Working from home – a requirement in the future?

Trade Unions have suggested that the UK should seek to amend the Working Time Regulations 1998 to include work performed from home. Currently, working from home voluntarily is not normally considered ‘working time’ under the regulations.

But employers are likely to resist the unqualified right for employees to work from home and any legislation change would have to include flexibility for employers (such as a trial period or an opt-out on specified notice).

There would also be practical circumstances in which employers would have to be entitled to deny the right to work from home, such as client demand or as a capability or disciplinary measure in the event that an employee’s performance were to deteriorate while working from home.

If the homeworking argument is to play out, it is worthwhile considering the advantages and disadvantages of formalising home working arrangements:


  • reduced overhead costs (if there is sufficient long-term take up);
  • increased productivity (although some businesses may argue the opposite, depending on the culture within the business and individual attitudes);
  • environmental benefits (such as reduced commuter traffic);
  • flexible meeting venues for staff and clients.

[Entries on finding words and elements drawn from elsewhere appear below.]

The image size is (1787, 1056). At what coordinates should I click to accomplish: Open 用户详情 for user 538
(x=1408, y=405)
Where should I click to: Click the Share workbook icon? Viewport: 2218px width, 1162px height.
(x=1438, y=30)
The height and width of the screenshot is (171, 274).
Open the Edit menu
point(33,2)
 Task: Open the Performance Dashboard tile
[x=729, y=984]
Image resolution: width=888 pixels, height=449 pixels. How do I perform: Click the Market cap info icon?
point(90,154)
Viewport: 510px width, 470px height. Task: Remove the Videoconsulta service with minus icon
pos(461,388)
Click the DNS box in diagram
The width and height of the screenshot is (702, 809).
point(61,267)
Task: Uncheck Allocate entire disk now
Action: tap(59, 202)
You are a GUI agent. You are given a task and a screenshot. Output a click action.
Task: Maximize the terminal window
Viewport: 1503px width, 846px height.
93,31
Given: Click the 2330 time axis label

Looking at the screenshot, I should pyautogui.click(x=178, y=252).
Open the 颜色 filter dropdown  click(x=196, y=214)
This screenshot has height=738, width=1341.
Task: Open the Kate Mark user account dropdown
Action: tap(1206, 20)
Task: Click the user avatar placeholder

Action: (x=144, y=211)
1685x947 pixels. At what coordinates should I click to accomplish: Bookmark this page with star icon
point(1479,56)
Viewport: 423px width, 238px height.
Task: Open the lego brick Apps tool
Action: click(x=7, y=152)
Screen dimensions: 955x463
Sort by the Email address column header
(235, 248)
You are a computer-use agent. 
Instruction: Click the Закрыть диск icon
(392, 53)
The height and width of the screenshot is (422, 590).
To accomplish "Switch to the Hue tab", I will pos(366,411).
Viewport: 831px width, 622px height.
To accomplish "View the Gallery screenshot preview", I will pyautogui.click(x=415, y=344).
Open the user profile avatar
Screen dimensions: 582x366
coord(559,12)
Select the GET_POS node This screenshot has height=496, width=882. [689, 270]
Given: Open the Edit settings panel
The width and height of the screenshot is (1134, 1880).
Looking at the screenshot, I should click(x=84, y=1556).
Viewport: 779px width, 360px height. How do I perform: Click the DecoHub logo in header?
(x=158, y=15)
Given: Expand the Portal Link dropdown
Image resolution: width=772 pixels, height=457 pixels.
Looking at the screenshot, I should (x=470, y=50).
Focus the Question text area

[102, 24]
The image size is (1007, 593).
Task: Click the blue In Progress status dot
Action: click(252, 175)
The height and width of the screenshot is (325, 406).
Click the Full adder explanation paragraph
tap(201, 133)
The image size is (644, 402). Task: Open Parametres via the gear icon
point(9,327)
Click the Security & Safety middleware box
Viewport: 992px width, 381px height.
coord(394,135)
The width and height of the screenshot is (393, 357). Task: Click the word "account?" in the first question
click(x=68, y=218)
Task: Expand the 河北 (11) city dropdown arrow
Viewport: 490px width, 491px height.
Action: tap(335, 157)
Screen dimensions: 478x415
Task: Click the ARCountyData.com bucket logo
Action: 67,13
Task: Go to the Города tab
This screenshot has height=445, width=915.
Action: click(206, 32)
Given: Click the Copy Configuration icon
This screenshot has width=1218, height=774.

  • poor working conditions, especially in shared households;
  • staff feeling isolated (recently exacerbated by social distancing during lockdown);
  • increased difficulties in separating work and home life;
  • loss of managerial control and impact on work culture;
  • decreased productivity; and
  • potential confidentiality/data security issues.

The lockdown period will inevitably have taught many employers that they can successfully run their businesses from home. In practice, however, employers will want to retain an element of flexibility.  Considering what has worked well and what difficulties have arisen as a result of forced home working, will undoubtedly assist in developing longer term policies in the future.